I did write back to this person and told her to call me and we could talk about this. At this time, I have not heard anything from her. The more I thought about this email, the more I felt that the answers I would give to her are valuable information for other quilters. This one email is going to be the basis for a series of blog posts.

If you are the person who wrote this email, please call me. I included my phone number in my email back to you.

To answer the questions about my quilting business – Yes, most of the quilts I do for my customers are custom quilted. (Here is my brochure in a pdf file Cindy Roth Quilter Brochure 2013)  I occasionally do a pantograph although I do prefer all over free hand designs (AOFHD). The AOFHD many times are much easier and quicker to do than pantographs, which means I can make more $$ for the time I am working on a quilt.

An important thing to remember is, even though AOFHD’s and pantographs may be relatively easy and fairly quick to do, I DO NOT price them significantly LOWER than my custom quilting prices. In fact, I price them the SAME as my lower end custom quilting prices.

There is just as much skill involved in quilting all over designs and pantographs as there is in custom quilting! In my very un-humble opinion, a well done pantograph is better than poorly done custom quilting. And, not all quilts require custom quilting.

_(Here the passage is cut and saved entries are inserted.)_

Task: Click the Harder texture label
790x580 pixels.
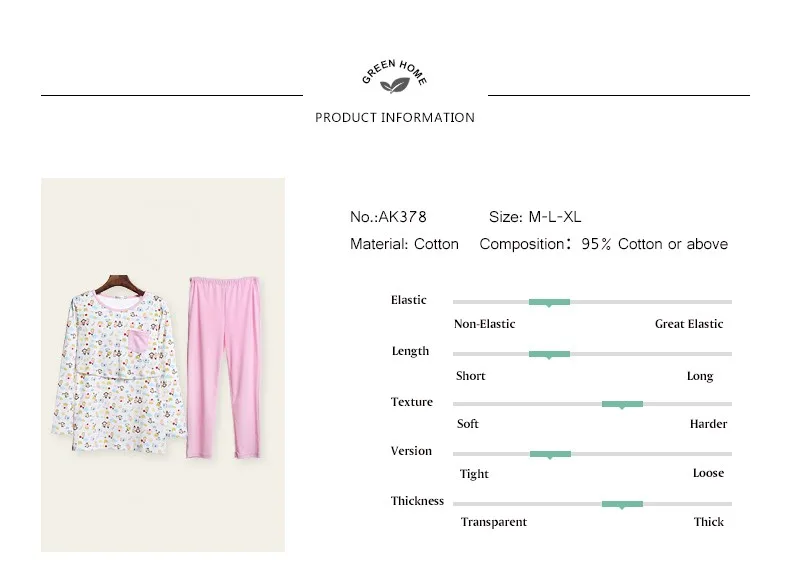Action: [x=708, y=424]
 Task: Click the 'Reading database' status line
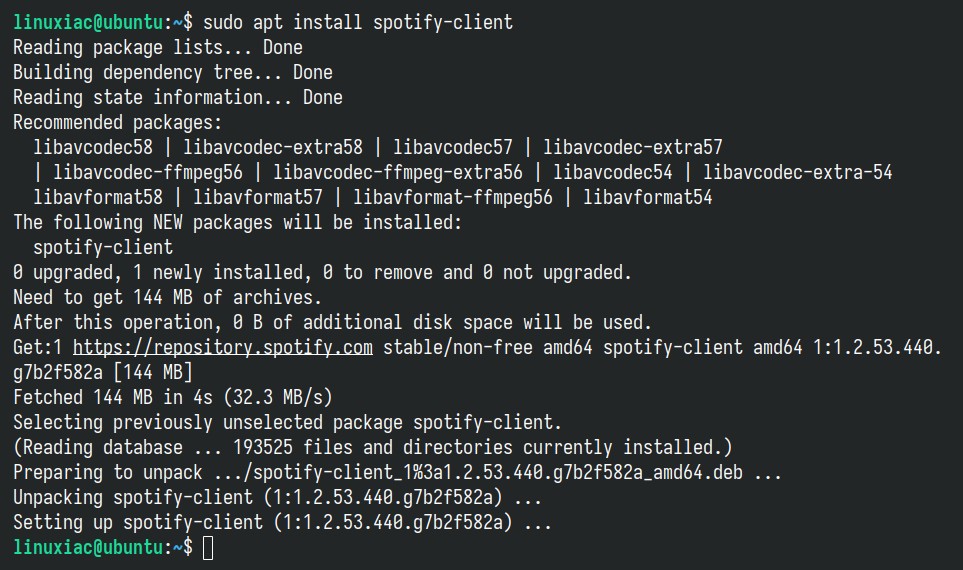pos(373,448)
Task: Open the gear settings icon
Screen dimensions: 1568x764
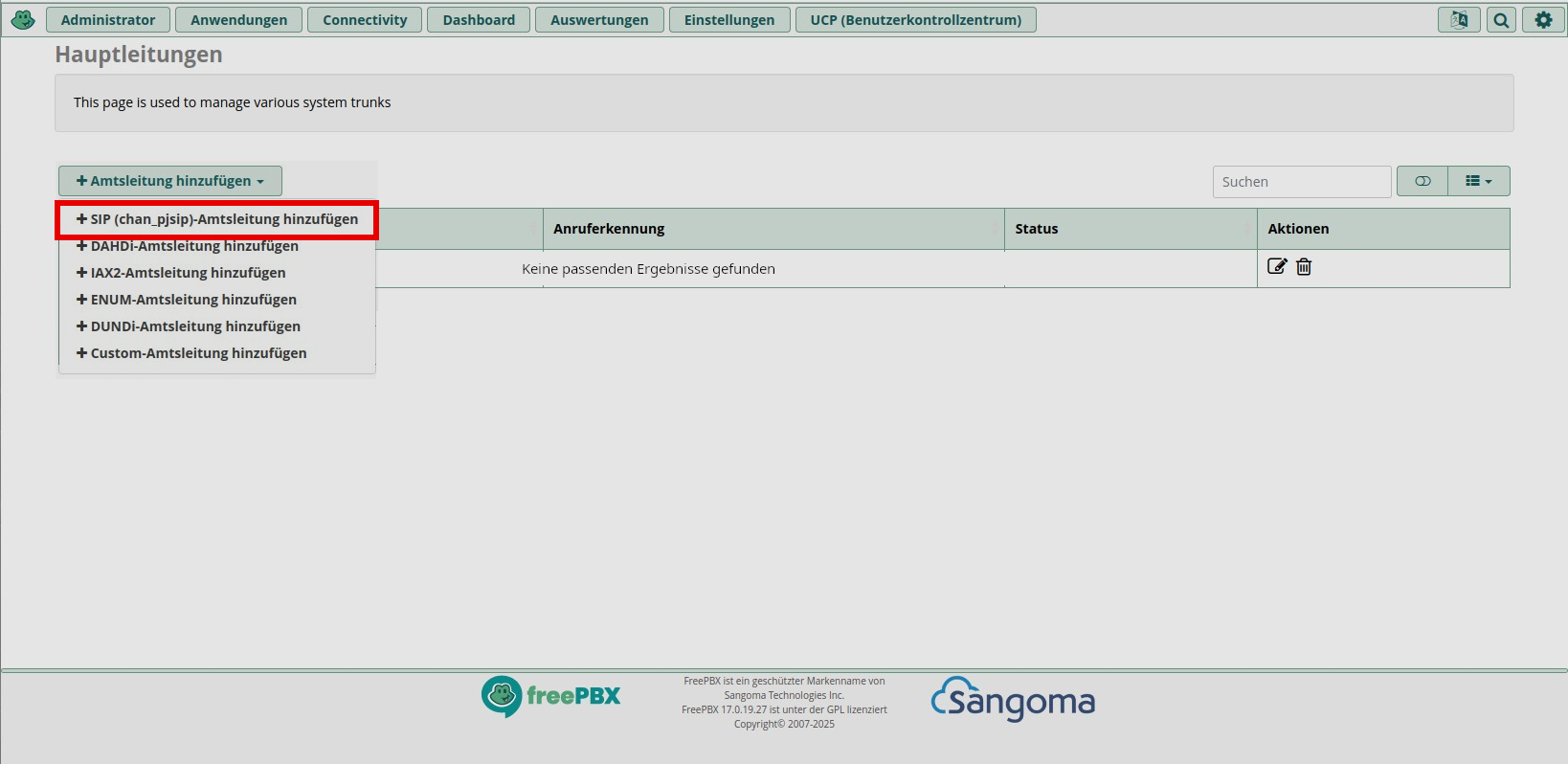Action: (1543, 20)
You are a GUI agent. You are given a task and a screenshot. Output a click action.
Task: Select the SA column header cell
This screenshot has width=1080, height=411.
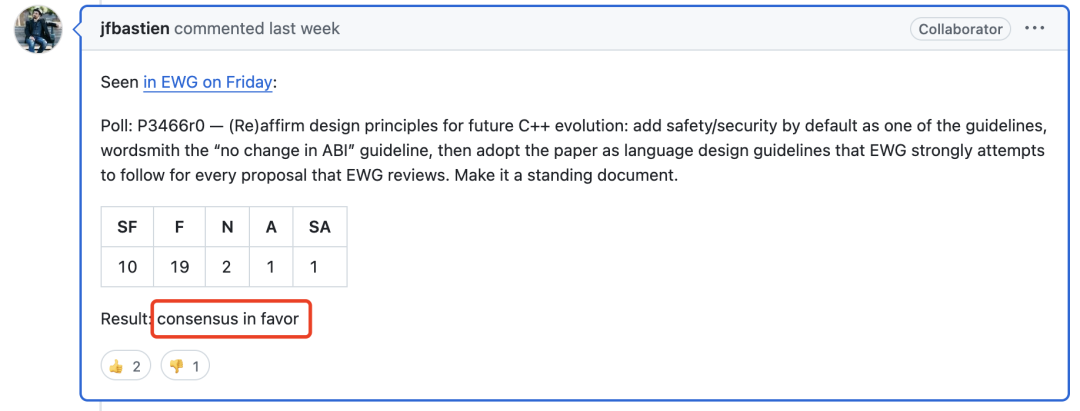[x=320, y=227]
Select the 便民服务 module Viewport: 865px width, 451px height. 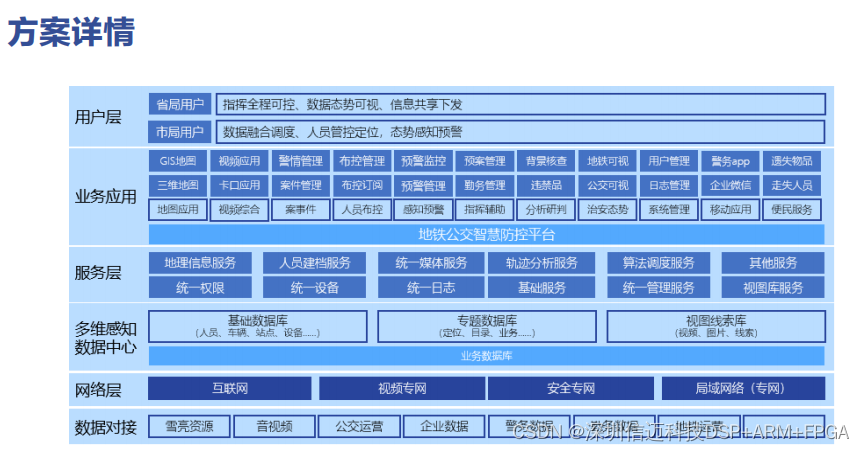click(792, 210)
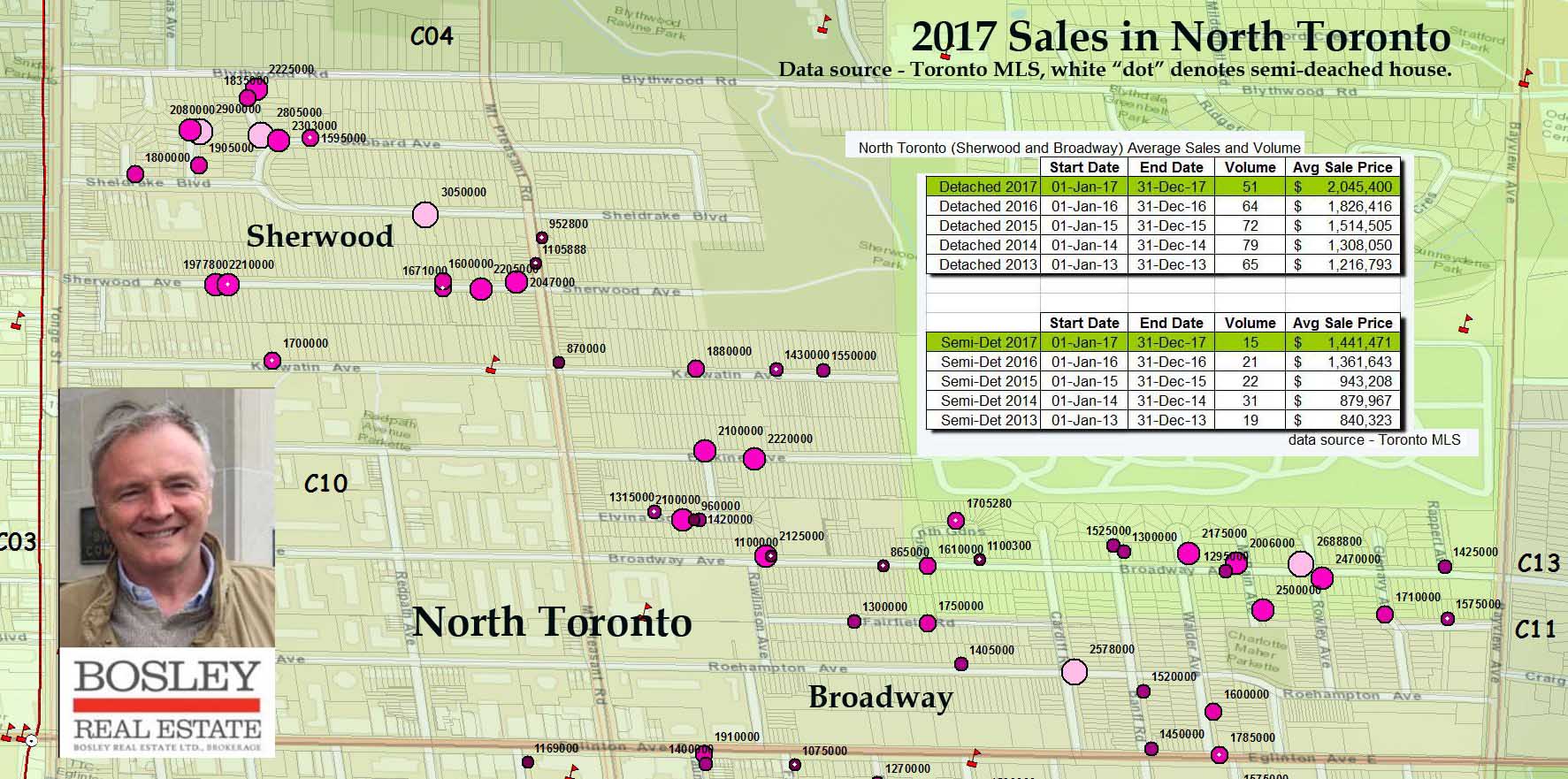
Task: Click the 1880000 marker on Keewatin Ave
Action: 696,369
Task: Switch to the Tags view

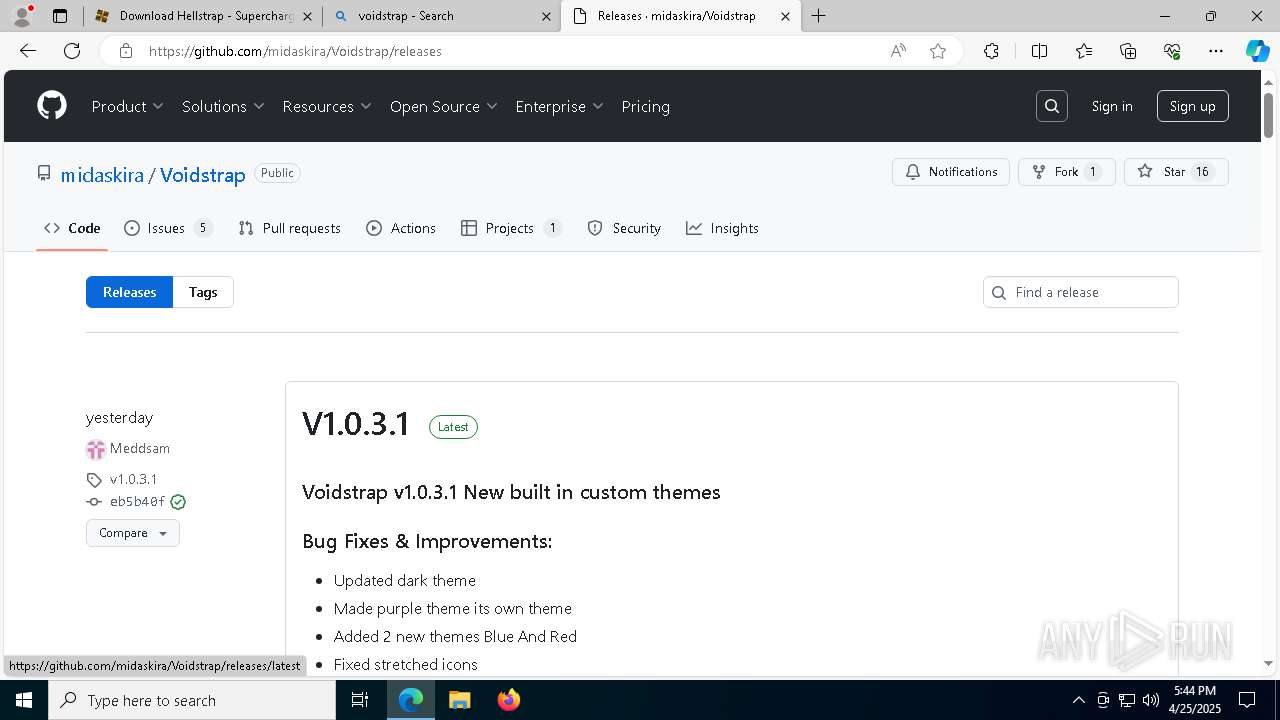Action: tap(203, 292)
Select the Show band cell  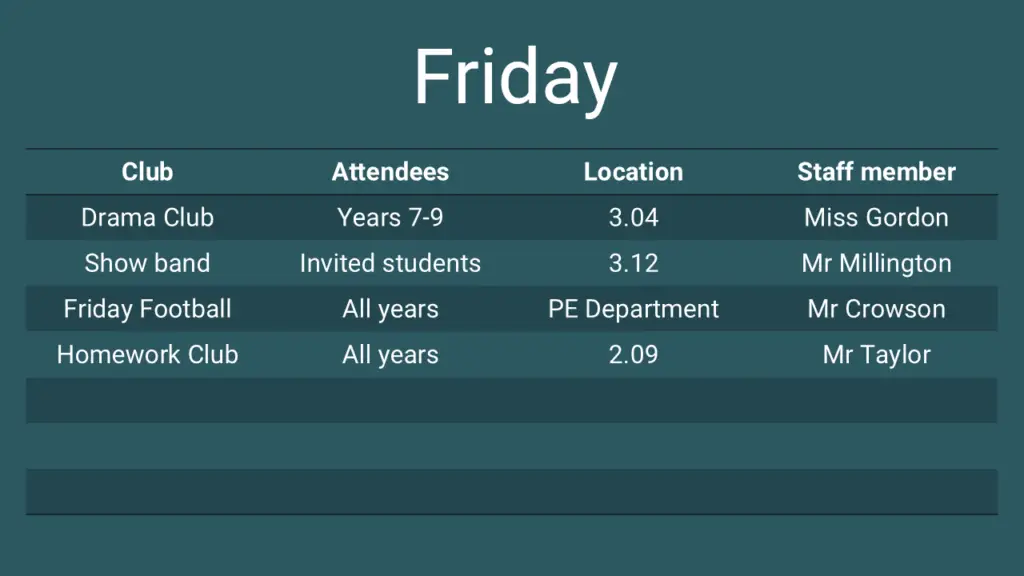[148, 263]
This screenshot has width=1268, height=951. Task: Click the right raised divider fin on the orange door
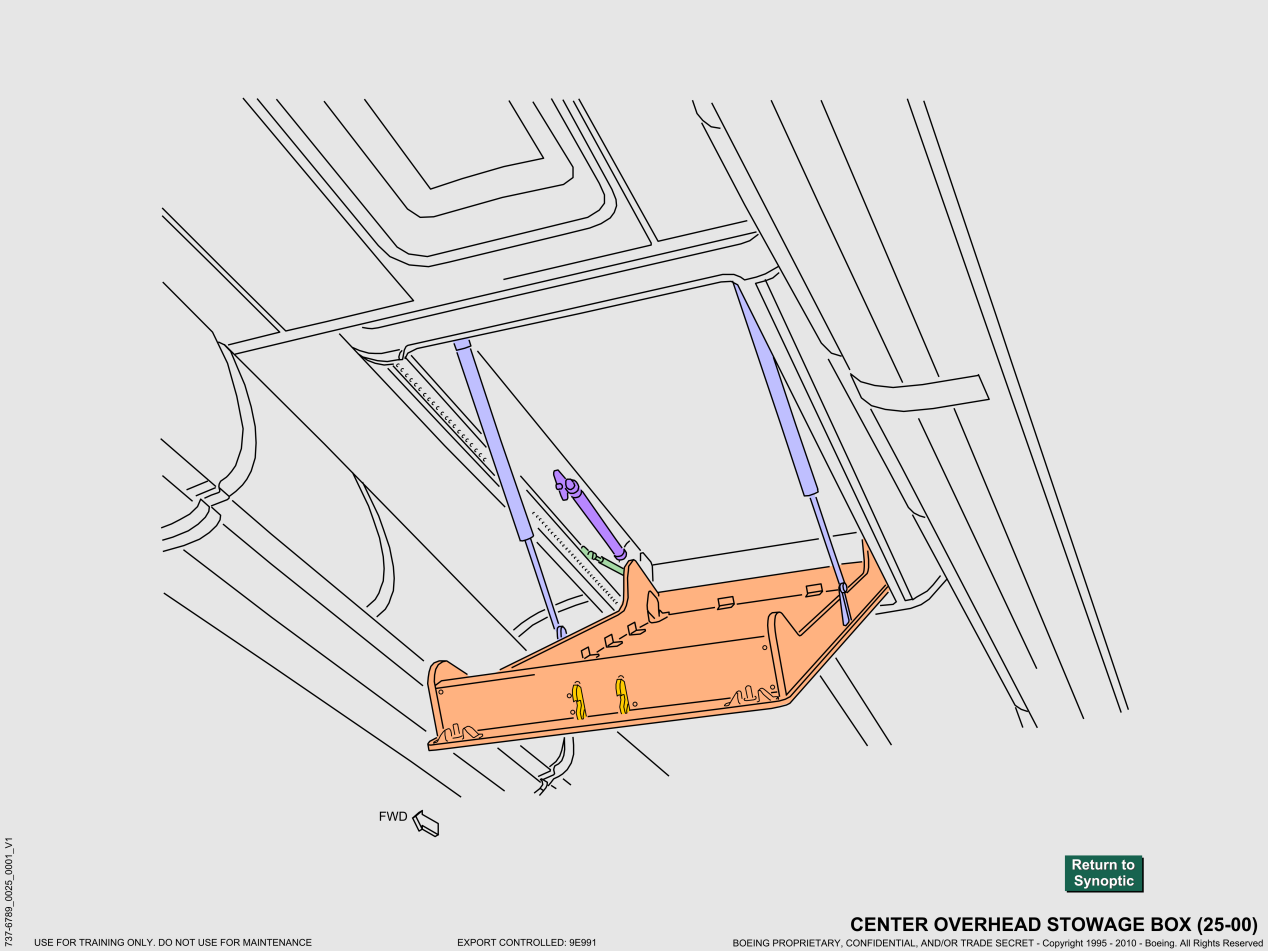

Personally, I don’t do “meander” – all over or otherwise – and I don’t do “regular” stippling. There is SO much more “out there” that can be done on a quilt top. I do several variations of stippling, including Ribbon Stipple and Landscape Stipple. (For a free video class on how I do these patterns Click Here) If a customer came to me and insisted that I ONLY do all over meandering on their quilt, I would probably refuse the job. Nicely, of course.

Then first the question becomes, “If I don’t want to meander, how I get the customer to change their mind?” Then the second question is, “How do I get paid more $$ to NOT meander?”

To answer the first question – When a customer comes to me with their quilt I usually ask “What is your vision? What do you see quilted on your quilt?” If they answer with – all over meander, stitch in the ditch, big stipple, etc., etc., I ask them “Why?” Their answer usually is something like “I don’t know why” or “It’s what everyone else is doing” or even occasionally someone will answer “I thought that is all you can do?”

Then I look at my customer and say very sweetly, “Let me show you something that I can do that will make your quilt look SO much better!” Sometimes, depending on the situation, I may even say something like, “Don’t you want your quilt to look different than everyone else’s? How about using this different pattern?”

Then, I show them either with other sample quilts (I believe in a LOT of sample quilts – which you should have hanging in your studio) or I pull out the Plexiglas, put it on top of their quilt, and begin drawing quilting designs on the Plexiglas. The goal here is to show them something DIFFERENT than what they have been used to. (To view a video tutorial on how to use Plexiglas Click Here)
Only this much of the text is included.